Cette fameuse question du « Peut-on tout dire? » …

La réalité la plus profonde et authentique est, et peut être pensée, et dite. Car c’est la même chose que penser et être. (Parménide)

 

Le problème n’est pas tant de dire, que d’être écouté. D’une part on ne peut raisonnablement tout dire, au moins à la fois – c’est en effet à la fois matériellement et psychologiquement impossible : dire veut dire choisir, comme quand on dessine, ce qui est mis au premier plan et ce qui doit rester tacite, en arrière-plan, c-à-d refoulé. Une fois qu’on a pris conscience de ça, il faut donc comprendre aussi que la parole n’existe que dans le cadre étroit de la relation locuteur-auditeur, elle voyage d’un point A à un point B, comme une flèche rejoint une cible. Le caractère potentiellement universel de la parole n’existe pas en-dehors de ce cadre-là, mais seulement à condition que la parole soit rapportée [pensons notamment, à titre d’exemple édifiant, au schéma narratif  des Evangiles, relatés par des témoins de la vie du Christ, – « martyros » en grec veut d’ailleurs dire « témoin »] : on ne supprime pas A & B, on se contente de leur ajouter un troisième acteur (C, le coryphée), le témoin de la scène, que celle-ci n’implique pas directement, mais seulement à condition qu’il accepte de bien vouloir se sentir concerné  [dans le roman traditionnel, notamment dostoïevskien, où sont relatés différents échanges entre les personnages, c’est le lecteur lui-même qui, s’il l’accepte, fait office de témoin].  La seule parole qui importe, autrement dit susceptible d’avoir un impact, est donc une parole ciblée. Ciblée sur quoi ? Sur les actes d’une personne/d’un personnage, naturellement. – La parole est d’argent, les actes sont d’or. La parole doit impliquer les actes si elle veut s’arracher à sa virtualité originelle pour se réaliser.- On ne peut que rarement faire entendre à autrui ce qui importe véritablement pour lui, dans l’instant, qu’en interrogeant ses actes.
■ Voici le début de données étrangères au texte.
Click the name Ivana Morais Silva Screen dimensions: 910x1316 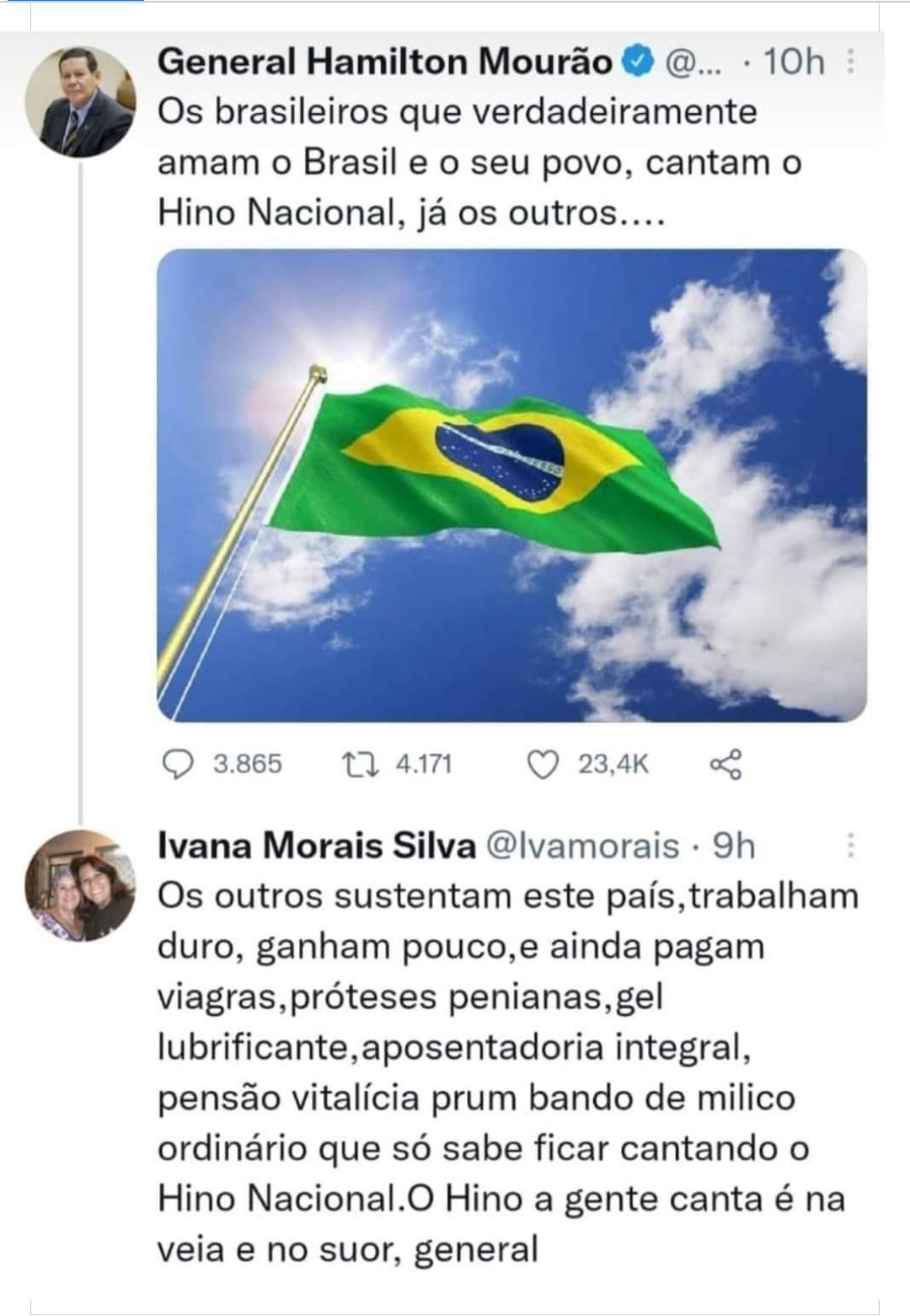pos(317,845)
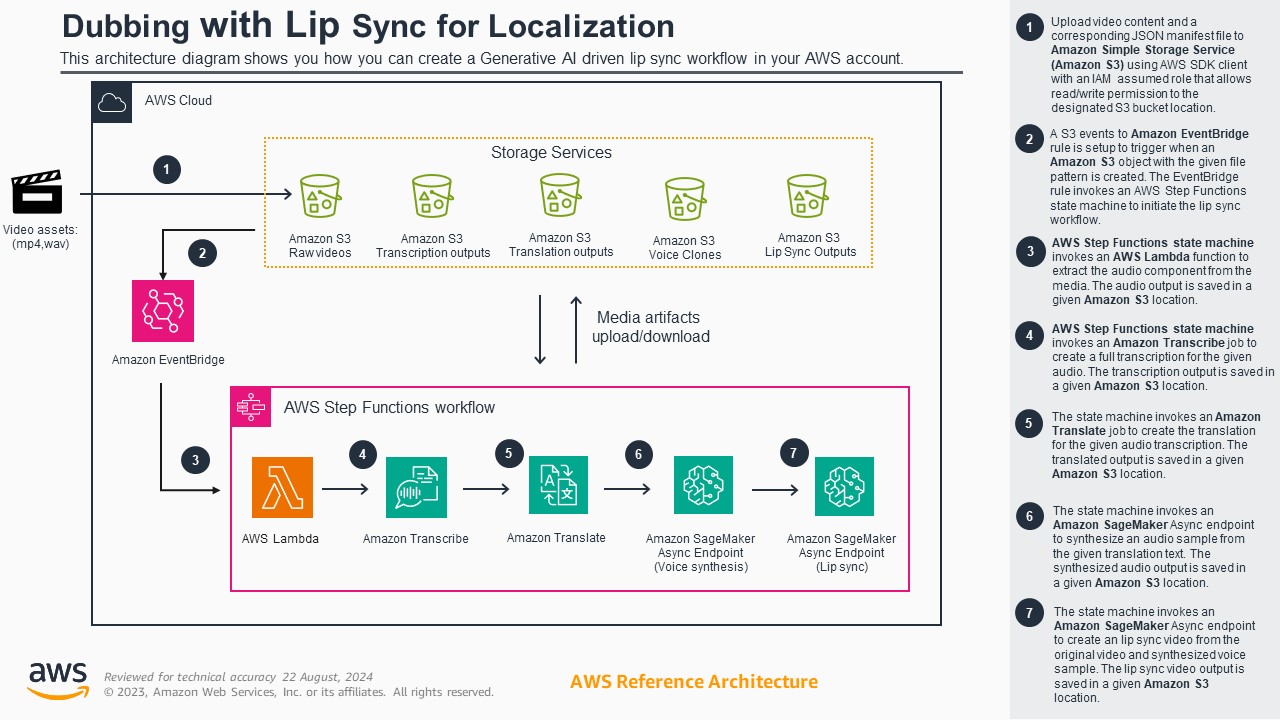Click the AWS Reference Architecture link
The image size is (1280, 720).
click(x=693, y=681)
Les gens d’ailleurs n’aiment pas être interrogés sur leurs actes, c’est un indice. La seule parole qui compte est d’abord celle qui ne veut pas être écoutée, car elle est celle qui porte sur le refoulé des autres. Celui qui pratique la parole authentique [comprendre celle qui ne prêche pas dans le désert, mais aux homme] ne peut donc être qu’un réactionnaire : car le réactionnaire authentique est celui dont le conscient est le refoulé des autres, et inversement.